Before providing a copy of the school record or other information concerning the child whose record is flagged pursuant to this section, the superintendent or his designee shall notify the agency that requested that the record be flagged of every inquiry made concerning the flagged record, and shall provide a copy to the agency of any written request for information concerning the flagged record.
(b) When any child transfers from one school system to another school system, the receiving school shall, within 30 days of the child's enrollment, obtain the child's record from the school from which the child is transferring. If the child's parent, custodian, or guardian provides a copy of the child's record from the school from which the child is transferring, the receiving school shall, within 30 days of the child's enrollment, request written verification of the school record by contacting the school or institution named on the transferring child's record. Upon receipt of a request, the principal or the principal's designee of the school from which the child is transferring shall not withhold the record or verification for any reason, except as is authorized under the Family Educational Rights and Privacy Act. Any information received indicating that the transferring child is a missing child shall be reported to the North Carolina Center for Missing Persons. (1989, c. 331, s. 1; 1998-220, s. 12.)

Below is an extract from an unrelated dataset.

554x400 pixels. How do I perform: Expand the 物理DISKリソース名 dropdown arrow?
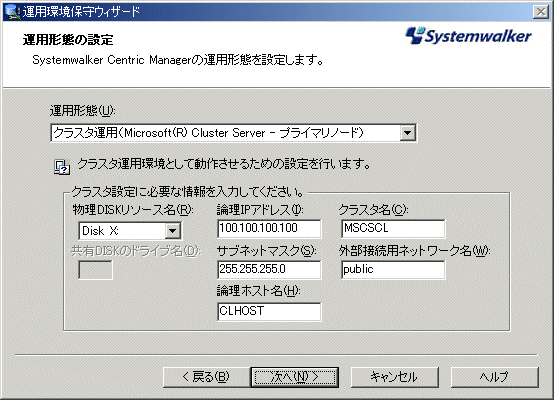pyautogui.click(x=172, y=231)
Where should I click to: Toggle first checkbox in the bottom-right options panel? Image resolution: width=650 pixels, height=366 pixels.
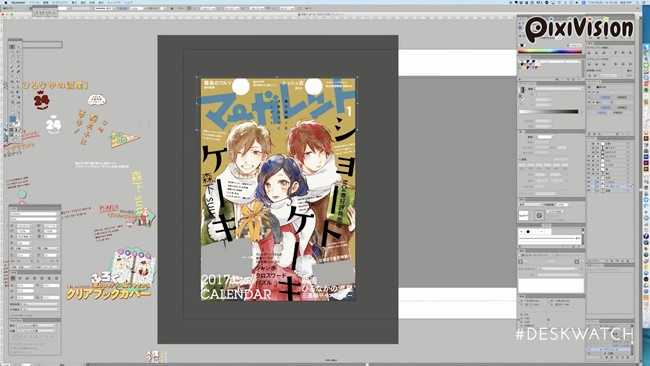tap(521, 301)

§ 115C-404. Use of juvenile court information.
(a) Written notifications received in accordance with G.S. 7B-3101 and information gained from examination of juvenile records in accordance with G.S. 7B-3100 are confidential records, are not public records as defined under G.S. 132-1, and shall not be made part of the student's official record under G.S. 115C-402. Immediately upon receipt, the principal shall maintain these documents in a safe, locked record storage that is separate from the student's other school records. The principal shall shred, burn, or otherwise destroy documents received in accordance with G.S. 7B-3100 to protect the confidentiality of the information when the principal receives notification that the court dismissed the petition under G.S. 7B-2411, the court transferred jurisdiction over the student to superior court under G.S. 7B-2200.5 or G.S. 7B-2200, or the court granted the student's petition for expunction of the records. The principal shall shred, burn, or otherwise destroy all information gained from examination of juvenile records in accordance with G.S. 7B-3100 when the principal finds that the school no longer needs the information to protect the safety of or to improve the educational opportunities for the student or others. In no case shall the principal make a copy of these documents.
(b) Documents received under this section shall be used only to protect the safety of or to improve the education opportunities for the student or others. Information gained in accordance with G.S. 7B-3100 shall not be the sole basis for a decision to suspend or expel a student. Upon receipt of each document, the principal shall share the document with those individuals who have (i) direct guidance, teaching, or supervisory responsibility for the student, and (ii) a specific need to know in order to protect the safety of the student or others. Those individuals shall indicate in writing that they have read the document and that they agree to maintain its confidentiality. Failure to maintain the confidentiality of these documents as required by this section is grounds for the dismissal of an employee who is not employed on contract, grounds for dismissal of an employee on contract in accordance with G.S. 115C-325.4(a)(9), and grounds for dismissal of an employee who is a career employee in accordance with G.S. 115C-325(e)(1)i.
(c) If the student graduates, withdraws from school, is suspended for the remainder of the school year, is expelled, or transfers to another school, the principal shall return all documents not destroyed in accordance with subsection (a) of this section to the juvenile court counselor and, if applicable, shall provide the counselor with the name and address of the school to which the student is transferring. (1997-443, s. 8.29(f); 1998-202, ss. 8, 13(cc); 1998-217, s. 12; 2000-140, s. 25; 2013-360, s. 9.7(l), (v); 2017-57, s. 16D.4(q); 2017-157, ss. 2(i), (n); 2018-142, s. 23(b).)
§ 115C-405. Reserved for future codification purposes.
§ 115C-406. Reserved for future codification purposes.